Short exercise —
Count the lines below that contain the string "pyautogui". Reply with the number only.

Dataset entries —
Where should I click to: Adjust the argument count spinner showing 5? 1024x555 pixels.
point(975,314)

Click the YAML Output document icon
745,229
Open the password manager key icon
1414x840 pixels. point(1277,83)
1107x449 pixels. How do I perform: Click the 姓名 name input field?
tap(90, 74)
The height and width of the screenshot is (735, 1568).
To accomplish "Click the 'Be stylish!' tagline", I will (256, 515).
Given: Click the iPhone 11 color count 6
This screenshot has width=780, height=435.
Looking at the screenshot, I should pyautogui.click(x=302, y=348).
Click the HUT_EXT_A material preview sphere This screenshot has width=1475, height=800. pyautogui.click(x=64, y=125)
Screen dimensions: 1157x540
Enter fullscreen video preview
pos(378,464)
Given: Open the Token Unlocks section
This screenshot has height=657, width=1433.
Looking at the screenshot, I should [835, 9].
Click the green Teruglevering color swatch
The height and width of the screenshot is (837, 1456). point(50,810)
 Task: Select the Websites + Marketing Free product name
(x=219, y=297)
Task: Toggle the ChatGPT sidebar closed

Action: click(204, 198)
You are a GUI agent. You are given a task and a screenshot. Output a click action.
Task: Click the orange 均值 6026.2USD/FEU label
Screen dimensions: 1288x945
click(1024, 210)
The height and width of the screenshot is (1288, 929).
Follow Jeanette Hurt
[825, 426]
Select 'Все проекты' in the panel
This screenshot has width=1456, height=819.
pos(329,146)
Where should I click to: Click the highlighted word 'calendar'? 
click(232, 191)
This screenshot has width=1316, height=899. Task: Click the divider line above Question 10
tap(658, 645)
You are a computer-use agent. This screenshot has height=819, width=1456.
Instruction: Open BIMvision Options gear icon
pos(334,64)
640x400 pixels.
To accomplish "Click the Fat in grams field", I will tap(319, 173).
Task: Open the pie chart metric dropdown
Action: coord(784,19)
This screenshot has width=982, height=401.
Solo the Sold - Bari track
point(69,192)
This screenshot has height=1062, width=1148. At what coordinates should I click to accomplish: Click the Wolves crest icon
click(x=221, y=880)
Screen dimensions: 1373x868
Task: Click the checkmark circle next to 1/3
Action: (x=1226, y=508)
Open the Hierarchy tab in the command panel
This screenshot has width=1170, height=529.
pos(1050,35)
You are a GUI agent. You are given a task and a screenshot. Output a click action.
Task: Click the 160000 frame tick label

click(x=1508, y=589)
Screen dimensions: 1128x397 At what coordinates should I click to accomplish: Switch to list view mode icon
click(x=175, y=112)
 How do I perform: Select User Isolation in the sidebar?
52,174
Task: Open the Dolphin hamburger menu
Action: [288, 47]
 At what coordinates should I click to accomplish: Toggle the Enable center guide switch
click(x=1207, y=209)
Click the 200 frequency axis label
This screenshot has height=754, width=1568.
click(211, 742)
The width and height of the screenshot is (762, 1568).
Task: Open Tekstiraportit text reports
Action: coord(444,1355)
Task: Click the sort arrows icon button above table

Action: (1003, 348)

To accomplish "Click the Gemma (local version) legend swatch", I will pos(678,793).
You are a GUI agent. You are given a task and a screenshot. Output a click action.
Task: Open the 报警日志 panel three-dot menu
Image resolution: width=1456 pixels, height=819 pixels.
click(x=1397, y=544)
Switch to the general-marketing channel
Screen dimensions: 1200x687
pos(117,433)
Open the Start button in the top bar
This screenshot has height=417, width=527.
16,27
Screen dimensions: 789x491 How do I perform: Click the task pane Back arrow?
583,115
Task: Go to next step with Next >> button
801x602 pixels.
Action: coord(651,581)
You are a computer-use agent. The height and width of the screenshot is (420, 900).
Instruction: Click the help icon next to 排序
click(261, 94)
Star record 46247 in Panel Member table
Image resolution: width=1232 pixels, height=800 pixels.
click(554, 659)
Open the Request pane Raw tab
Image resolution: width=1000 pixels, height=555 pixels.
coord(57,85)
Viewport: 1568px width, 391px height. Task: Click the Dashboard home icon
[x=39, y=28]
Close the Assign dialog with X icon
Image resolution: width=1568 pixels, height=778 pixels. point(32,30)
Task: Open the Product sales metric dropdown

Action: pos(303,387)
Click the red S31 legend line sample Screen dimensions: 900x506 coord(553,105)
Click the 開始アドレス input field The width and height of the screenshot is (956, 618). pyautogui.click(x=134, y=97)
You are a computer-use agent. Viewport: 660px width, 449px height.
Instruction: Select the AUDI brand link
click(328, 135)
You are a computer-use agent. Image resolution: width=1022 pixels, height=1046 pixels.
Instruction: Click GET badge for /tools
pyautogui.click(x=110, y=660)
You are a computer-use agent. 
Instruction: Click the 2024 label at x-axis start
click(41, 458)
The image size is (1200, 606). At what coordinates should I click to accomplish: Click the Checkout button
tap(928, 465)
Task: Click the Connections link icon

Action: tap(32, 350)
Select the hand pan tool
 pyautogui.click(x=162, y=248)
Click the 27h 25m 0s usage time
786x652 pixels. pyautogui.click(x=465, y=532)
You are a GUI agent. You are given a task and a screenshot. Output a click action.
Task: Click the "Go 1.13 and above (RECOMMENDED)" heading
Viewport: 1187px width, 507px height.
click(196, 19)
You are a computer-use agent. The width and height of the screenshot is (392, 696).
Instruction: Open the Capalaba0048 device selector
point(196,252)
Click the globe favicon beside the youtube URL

Problem solution —
6